Я начинаю понимать, что нападки со стороны дочери, о которой она так старается заботиться, кажутся ей нападками на саму ее копинг-стратегию, которую она с таким трудом выработала и в которой так остро нуждается.
Четырех моих клиентов объединяет история эмоционального пренебрежения в раннем детстве. Однако они выработали разные копинг-стратегии, для того чтобы с этим справиться. И хотя я признаю, что зачастую эмоциональное пренебрежение и насилие идут рука об руку, я намеренно выбрала клиентов без истории насилия в прошлом. В этой книге я хочу сфокусироваться исключительно на тех трудностях, с которыми сталкиваются клиенты с историей эмоционального пренебрежения. Я буду рассказывать о процессе терапии этих четырех клиентов на протяжении всей книги.

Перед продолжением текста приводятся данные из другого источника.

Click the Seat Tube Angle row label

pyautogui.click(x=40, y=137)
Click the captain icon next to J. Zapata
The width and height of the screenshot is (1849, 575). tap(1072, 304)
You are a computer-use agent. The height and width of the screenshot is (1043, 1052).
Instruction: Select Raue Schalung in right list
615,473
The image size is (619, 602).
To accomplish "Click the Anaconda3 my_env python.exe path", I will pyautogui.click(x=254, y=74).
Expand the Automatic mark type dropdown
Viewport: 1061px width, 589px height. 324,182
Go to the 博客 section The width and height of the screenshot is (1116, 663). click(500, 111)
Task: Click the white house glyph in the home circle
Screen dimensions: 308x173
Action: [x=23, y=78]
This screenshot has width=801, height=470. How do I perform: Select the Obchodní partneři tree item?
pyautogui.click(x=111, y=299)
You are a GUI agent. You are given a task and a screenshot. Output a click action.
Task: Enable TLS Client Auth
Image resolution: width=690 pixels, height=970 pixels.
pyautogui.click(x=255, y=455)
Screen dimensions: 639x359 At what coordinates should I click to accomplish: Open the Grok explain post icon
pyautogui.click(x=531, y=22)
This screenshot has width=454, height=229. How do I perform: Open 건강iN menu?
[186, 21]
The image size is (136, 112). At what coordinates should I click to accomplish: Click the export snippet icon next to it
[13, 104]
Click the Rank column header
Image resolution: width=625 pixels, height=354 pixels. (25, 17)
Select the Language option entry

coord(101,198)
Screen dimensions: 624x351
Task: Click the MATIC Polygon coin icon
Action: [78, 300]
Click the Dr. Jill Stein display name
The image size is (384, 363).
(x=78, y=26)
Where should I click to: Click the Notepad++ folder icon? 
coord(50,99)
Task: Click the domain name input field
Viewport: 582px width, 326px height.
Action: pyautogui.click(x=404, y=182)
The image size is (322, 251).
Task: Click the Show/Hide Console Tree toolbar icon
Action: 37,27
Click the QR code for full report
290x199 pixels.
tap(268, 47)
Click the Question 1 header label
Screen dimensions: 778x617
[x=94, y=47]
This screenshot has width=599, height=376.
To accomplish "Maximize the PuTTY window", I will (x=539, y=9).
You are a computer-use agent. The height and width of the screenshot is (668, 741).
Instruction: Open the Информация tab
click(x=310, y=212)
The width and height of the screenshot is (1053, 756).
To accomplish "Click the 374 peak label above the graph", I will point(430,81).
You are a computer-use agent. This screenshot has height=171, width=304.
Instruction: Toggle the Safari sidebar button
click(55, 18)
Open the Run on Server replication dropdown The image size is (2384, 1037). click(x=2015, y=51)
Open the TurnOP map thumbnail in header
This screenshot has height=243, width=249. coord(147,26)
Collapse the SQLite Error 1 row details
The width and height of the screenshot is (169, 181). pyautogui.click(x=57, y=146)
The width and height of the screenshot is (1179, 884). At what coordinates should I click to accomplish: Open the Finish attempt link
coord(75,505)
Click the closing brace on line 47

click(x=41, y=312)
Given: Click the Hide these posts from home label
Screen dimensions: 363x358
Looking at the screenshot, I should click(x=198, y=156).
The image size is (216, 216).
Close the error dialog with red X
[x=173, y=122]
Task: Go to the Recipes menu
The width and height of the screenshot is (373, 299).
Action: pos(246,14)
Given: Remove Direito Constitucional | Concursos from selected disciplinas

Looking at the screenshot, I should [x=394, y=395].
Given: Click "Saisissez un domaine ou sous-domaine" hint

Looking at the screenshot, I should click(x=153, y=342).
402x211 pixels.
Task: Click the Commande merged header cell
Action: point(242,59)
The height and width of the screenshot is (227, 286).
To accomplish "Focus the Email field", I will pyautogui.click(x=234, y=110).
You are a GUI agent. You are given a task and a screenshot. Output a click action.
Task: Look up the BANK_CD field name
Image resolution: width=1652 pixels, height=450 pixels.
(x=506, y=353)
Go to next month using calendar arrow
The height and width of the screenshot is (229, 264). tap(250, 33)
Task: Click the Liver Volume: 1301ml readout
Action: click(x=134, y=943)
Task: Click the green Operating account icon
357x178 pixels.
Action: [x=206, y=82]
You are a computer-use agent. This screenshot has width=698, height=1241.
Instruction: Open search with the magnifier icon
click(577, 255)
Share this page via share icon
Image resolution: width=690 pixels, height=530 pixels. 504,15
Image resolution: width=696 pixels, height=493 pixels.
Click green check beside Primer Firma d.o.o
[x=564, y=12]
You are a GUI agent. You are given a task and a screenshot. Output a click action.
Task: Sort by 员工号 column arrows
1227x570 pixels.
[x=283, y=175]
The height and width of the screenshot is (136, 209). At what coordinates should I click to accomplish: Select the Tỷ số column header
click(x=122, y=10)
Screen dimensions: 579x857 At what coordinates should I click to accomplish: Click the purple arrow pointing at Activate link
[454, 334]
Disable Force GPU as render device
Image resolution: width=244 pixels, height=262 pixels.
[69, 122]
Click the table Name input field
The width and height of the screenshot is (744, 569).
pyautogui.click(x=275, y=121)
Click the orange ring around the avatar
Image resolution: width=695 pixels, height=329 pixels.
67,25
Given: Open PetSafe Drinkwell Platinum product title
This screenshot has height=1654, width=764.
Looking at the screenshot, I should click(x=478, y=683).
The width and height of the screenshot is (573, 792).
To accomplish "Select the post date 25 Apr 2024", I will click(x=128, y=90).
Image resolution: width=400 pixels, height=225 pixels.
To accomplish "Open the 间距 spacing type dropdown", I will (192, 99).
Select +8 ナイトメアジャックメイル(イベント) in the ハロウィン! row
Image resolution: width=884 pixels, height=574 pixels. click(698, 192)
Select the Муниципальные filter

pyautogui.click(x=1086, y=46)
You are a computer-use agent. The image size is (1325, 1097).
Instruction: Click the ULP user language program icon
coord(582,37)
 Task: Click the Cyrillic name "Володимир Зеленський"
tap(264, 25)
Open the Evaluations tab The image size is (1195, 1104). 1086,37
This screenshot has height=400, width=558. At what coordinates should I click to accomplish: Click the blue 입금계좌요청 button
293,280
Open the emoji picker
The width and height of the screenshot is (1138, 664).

Внутренний мир человека с историей эмоционального пренебрежения
Родившись, дети переживают конец всей той жизни, которая была им известна в утробе матери. Удивительным образом они не цепляются за внутриутробную жизнь и не пытаются туда вернуться – напротив, они полностью ориентированы на то, чтобы обосноваться в новом мире. Как правило, новорожденные дети полны энергии и ищут контакта с тем, кто ими занимается. Установление зрительного контакта с любящей матерью или кем-то другим, кто заботится о ребенке, так же важно, как сделать первый вдох, научиться принимать пищу или привыкнуть к земному притяжению. Этот зрительный контакт дает новорожденному ребенку ощущение, что мир встречает его с радостью и любовью. Ребенку очень важно быть принятым таким образом в первые месяцы жизни, и если этого не произойдет, то он еще долго будет пытаться достичь этого ощущения.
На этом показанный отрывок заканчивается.